(Stored dataset material)
▼

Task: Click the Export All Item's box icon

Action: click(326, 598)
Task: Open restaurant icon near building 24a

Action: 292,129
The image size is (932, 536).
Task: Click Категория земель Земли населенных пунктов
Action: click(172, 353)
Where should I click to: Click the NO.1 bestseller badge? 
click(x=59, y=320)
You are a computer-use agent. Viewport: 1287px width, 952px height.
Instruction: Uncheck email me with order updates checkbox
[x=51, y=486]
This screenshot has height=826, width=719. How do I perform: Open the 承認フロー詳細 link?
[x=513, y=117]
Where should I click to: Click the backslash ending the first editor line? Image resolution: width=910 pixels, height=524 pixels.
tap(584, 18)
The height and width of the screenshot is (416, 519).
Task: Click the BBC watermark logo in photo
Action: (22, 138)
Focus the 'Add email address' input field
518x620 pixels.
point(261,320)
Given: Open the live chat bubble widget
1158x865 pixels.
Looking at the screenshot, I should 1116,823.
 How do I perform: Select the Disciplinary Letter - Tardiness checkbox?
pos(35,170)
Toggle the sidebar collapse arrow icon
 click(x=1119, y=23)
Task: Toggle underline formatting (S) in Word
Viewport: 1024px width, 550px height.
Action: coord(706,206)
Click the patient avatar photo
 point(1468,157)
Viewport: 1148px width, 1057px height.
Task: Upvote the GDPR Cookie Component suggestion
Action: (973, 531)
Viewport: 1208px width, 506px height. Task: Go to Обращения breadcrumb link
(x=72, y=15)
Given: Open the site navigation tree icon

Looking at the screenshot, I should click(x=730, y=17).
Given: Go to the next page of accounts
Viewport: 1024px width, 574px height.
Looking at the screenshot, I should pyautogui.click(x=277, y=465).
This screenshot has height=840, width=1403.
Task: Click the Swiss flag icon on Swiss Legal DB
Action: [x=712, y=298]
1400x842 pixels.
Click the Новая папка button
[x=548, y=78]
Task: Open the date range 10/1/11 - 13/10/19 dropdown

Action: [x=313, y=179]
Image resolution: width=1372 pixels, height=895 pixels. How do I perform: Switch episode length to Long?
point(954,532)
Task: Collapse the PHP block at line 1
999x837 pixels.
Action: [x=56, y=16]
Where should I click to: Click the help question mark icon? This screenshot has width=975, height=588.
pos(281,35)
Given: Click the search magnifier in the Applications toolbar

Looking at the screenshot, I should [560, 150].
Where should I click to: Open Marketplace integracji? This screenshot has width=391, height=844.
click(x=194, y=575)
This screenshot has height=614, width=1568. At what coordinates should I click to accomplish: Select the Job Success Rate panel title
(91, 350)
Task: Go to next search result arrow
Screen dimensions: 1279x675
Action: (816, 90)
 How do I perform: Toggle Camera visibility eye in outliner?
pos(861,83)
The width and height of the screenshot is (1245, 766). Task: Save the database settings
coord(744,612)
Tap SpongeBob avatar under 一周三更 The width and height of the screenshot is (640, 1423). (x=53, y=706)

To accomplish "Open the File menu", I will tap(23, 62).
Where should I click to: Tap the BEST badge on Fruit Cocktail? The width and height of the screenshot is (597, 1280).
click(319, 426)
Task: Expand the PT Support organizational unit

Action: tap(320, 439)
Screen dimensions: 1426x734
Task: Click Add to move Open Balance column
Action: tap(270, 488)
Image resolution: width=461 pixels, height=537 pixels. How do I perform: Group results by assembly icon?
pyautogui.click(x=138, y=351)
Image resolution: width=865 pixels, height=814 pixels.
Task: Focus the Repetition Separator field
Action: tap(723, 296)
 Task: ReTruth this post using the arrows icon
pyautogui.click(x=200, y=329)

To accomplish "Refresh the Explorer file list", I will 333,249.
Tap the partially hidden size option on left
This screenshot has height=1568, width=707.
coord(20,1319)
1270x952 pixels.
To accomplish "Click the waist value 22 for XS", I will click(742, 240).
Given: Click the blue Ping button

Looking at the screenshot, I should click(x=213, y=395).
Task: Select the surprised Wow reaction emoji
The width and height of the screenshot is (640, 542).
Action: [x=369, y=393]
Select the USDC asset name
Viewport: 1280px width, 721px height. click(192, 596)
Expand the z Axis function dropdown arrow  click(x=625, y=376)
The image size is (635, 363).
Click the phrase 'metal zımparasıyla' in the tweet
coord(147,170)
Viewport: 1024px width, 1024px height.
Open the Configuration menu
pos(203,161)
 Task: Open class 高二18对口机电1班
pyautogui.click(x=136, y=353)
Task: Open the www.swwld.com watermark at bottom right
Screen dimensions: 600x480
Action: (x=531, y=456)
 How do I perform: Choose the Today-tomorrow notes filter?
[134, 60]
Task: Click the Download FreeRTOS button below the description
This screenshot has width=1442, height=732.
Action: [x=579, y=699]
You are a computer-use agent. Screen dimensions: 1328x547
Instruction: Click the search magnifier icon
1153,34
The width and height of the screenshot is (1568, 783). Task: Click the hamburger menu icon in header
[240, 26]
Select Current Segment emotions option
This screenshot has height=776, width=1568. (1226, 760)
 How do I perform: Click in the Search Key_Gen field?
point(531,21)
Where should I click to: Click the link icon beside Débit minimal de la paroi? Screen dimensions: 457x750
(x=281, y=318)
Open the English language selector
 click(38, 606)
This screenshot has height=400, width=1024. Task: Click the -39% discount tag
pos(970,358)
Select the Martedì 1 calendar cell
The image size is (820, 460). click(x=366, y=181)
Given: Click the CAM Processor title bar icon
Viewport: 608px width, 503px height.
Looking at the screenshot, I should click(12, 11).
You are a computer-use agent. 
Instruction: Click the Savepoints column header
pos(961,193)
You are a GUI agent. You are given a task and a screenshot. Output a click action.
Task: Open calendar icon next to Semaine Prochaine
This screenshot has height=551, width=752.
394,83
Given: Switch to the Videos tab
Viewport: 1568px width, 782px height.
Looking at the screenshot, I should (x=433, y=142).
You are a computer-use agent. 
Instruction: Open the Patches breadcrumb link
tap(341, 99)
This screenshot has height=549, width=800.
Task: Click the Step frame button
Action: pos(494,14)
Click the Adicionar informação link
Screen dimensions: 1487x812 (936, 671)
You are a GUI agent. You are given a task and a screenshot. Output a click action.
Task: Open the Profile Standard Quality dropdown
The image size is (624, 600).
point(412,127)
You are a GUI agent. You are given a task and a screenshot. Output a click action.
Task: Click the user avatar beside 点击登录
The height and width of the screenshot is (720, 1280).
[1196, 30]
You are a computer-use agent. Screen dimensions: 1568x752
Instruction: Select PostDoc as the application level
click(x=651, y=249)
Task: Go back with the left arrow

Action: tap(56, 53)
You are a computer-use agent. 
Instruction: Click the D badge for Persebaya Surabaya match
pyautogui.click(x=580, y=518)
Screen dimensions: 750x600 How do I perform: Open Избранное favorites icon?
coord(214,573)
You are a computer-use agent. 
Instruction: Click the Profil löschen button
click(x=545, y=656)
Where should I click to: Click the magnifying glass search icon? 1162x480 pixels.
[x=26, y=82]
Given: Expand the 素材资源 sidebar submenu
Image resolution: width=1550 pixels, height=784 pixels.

▲

◆ **Problem description**
Could you swap "computer-use agent" for "screen-control agent" throughout the material above and leave everything else unchanged?

◆ **Finished task**
Task: Click the Export All Item's box icon

Action: click(326, 598)
Task: Open restaurant icon near building 24a

Action: 292,129
The image size is (932, 536).
Task: Click Категория земель Земли населенных пунктов
Action: click(172, 353)
Where should I click to: Click the NO.1 bestseller badge? 
click(x=59, y=320)
You are a screen-control agent. Viewport: 1287px width, 952px height.
Instruction: Uncheck email me with order updates checkbox
[x=51, y=486]
This screenshot has height=826, width=719. How do I perform: Open the 承認フロー詳細 link?
[x=513, y=117]
Where should I click to: Click the backslash ending the first editor line? Image resolution: width=910 pixels, height=524 pixels.
tap(584, 18)
The height and width of the screenshot is (416, 519).
Task: Click the BBC watermark logo in photo
Action: (22, 138)
Focus the 'Add email address' input field
518x620 pixels.
point(261,320)
Given: Open the live chat bubble widget
1158x865 pixels.
Looking at the screenshot, I should 1116,823.
 How do I perform: Select the Disciplinary Letter - Tardiness checkbox?
pos(35,170)
Toggle the sidebar collapse arrow icon
 click(x=1119, y=23)
Task: Toggle underline formatting (S) in Word
Viewport: 1024px width, 550px height.
Action: coord(706,206)
Click the patient avatar photo
 point(1468,157)
Viewport: 1148px width, 1057px height.
Task: Upvote the GDPR Cookie Component suggestion
Action: (973, 531)
Viewport: 1208px width, 506px height. Task: Go to Обращения breadcrumb link
(x=72, y=15)
Given: Open the site navigation tree icon

Looking at the screenshot, I should click(x=730, y=17).
Given: Go to the next page of accounts
Viewport: 1024px width, 574px height.
Looking at the screenshot, I should pyautogui.click(x=277, y=465).
This screenshot has height=840, width=1403.
Task: Click the Swiss flag icon on Swiss Legal DB
Action: [x=712, y=298]
1400x842 pixels.
Click the Новая папка button
[x=548, y=78]
Task: Open the date range 10/1/11 - 13/10/19 dropdown

Action: [x=313, y=179]
Image resolution: width=1372 pixels, height=895 pixels. How do I perform: Switch episode length to Long?
point(954,532)
Task: Collapse the PHP block at line 1
999x837 pixels.
Action: [x=56, y=16]
Where should I click to: Click the help question mark icon? This screenshot has width=975, height=588.
pos(281,35)
Given: Click the search magnifier in the Applications toolbar

Looking at the screenshot, I should [560, 150].
Where should I click to: Open Marketplace integracji? This screenshot has width=391, height=844.
click(x=194, y=575)
This screenshot has height=614, width=1568. At what coordinates should I click to accomplish: Select the Job Success Rate panel title
(91, 350)
Task: Go to next search result arrow
Screen dimensions: 1279x675
Action: (816, 90)
 How do I perform: Toggle Camera visibility eye in outliner?
pos(861,83)
The width and height of the screenshot is (1245, 766). Task: Save the database settings
coord(744,612)
Tap SpongeBob avatar under 一周三更 The width and height of the screenshot is (640, 1423). (x=53, y=706)

To accomplish "Open the File menu", I will tap(23, 62).
Where should I click to: Tap the BEST badge on Fruit Cocktail? The width and height of the screenshot is (597, 1280).
click(319, 426)
Task: Expand the PT Support organizational unit

Action: tap(320, 439)
Screen dimensions: 1426x734
Task: Click Add to move Open Balance column
Action: tap(270, 488)
Image resolution: width=461 pixels, height=537 pixels. How do I perform: Group results by assembly icon?
pyautogui.click(x=138, y=351)
Image resolution: width=865 pixels, height=814 pixels.
Task: Focus the Repetition Separator field
Action: tap(723, 296)
 Task: ReTruth this post using the arrows icon
pyautogui.click(x=200, y=329)

To accomplish "Refresh the Explorer file list", I will 333,249.
Tap the partially hidden size option on left
This screenshot has height=1568, width=707.
coord(20,1319)
1270x952 pixels.
To accomplish "Click the waist value 22 for XS", I will click(742, 240).
Given: Click the blue Ping button

Looking at the screenshot, I should click(x=213, y=395).
Task: Select the surprised Wow reaction emoji
The width and height of the screenshot is (640, 542).
Action: [x=369, y=393]
Select the USDC asset name
Viewport: 1280px width, 721px height. click(192, 596)
Expand the z Axis function dropdown arrow  click(x=625, y=376)
The image size is (635, 363).
Click the phrase 'metal zımparasıyla' in the tweet
coord(147,170)
Viewport: 1024px width, 1024px height.
Open the Configuration menu
pos(203,161)
 Task: Open class 高二18对口机电1班
pyautogui.click(x=136, y=353)
Task: Open the www.swwld.com watermark at bottom right
Screen dimensions: 600x480
Action: (x=531, y=456)
 How do I perform: Choose the Today-tomorrow notes filter?
[134, 60]
Task: Click the Download FreeRTOS button below the description
This screenshot has width=1442, height=732.
Action: [x=579, y=699]
You are a screen-control agent. Screen dimensions: 1328x547
Instruction: Click the search magnifier icon
1153,34
The width and height of the screenshot is (1568, 783). Task: Click the hamburger menu icon in header
[240, 26]
Select Current Segment emotions option
This screenshot has height=776, width=1568. (1226, 760)
 How do I perform: Click in the Search Key_Gen field?
point(531,21)
Where should I click to: Click the link icon beside Débit minimal de la paroi? Screen dimensions: 457x750
(x=281, y=318)
Open the English language selector
 click(38, 606)
This screenshot has height=400, width=1024. Task: Click the -39% discount tag
pos(970,358)
Select the Martedì 1 calendar cell
The image size is (820, 460). click(x=366, y=181)
Given: Click the CAM Processor title bar icon
Viewport: 608px width, 503px height.
Looking at the screenshot, I should click(12, 11).
You are a screen-control agent. 
Instruction: Click the Savepoints column header
pos(961,193)
You are a GUI agent. You are given a task and a screenshot. Output a click action.
Task: Open calendar icon next to Semaine Prochaine
This screenshot has height=551, width=752.
394,83
Given: Switch to the Videos tab
Viewport: 1568px width, 782px height.
Looking at the screenshot, I should (x=433, y=142).
You are a screen-control agent. 
Instruction: Open the Patches breadcrumb link
tap(341, 99)
This screenshot has height=549, width=800.
Task: Click the Step frame button
Action: pos(494,14)
Click the Adicionar informação link
Screen dimensions: 1487x812 (936, 671)
You are a GUI agent. You are given a task and a screenshot. Output a click action.
Task: Open the Profile Standard Quality dropdown
The image size is (624, 600).
point(412,127)
You are a GUI agent. You are given a task and a screenshot. Output a click action.
Task: Click the user avatar beside 点击登录
The height and width of the screenshot is (720, 1280).
[1196, 30]
You are a screen-control agent. Screen dimensions: 1568x752
Instruction: Select PostDoc as the application level
click(x=651, y=249)
Task: Go back with the left arrow

Action: tap(56, 53)
You are a screen-control agent. 
Instruction: Click the D badge for Persebaya Surabaya match
pyautogui.click(x=580, y=518)
Screen dimensions: 750x600 How do I perform: Open Избранное favorites icon?
coord(214,573)
You are a screen-control agent. 
Instruction: Click the Profil löschen button
click(x=545, y=656)
Where should I click to: Click the magnifying glass search icon? 1162x480 pixels.
[x=26, y=82]
Given: Expand the 素材资源 sidebar submenu
Image resolution: width=1550 pixels, height=784 pixels.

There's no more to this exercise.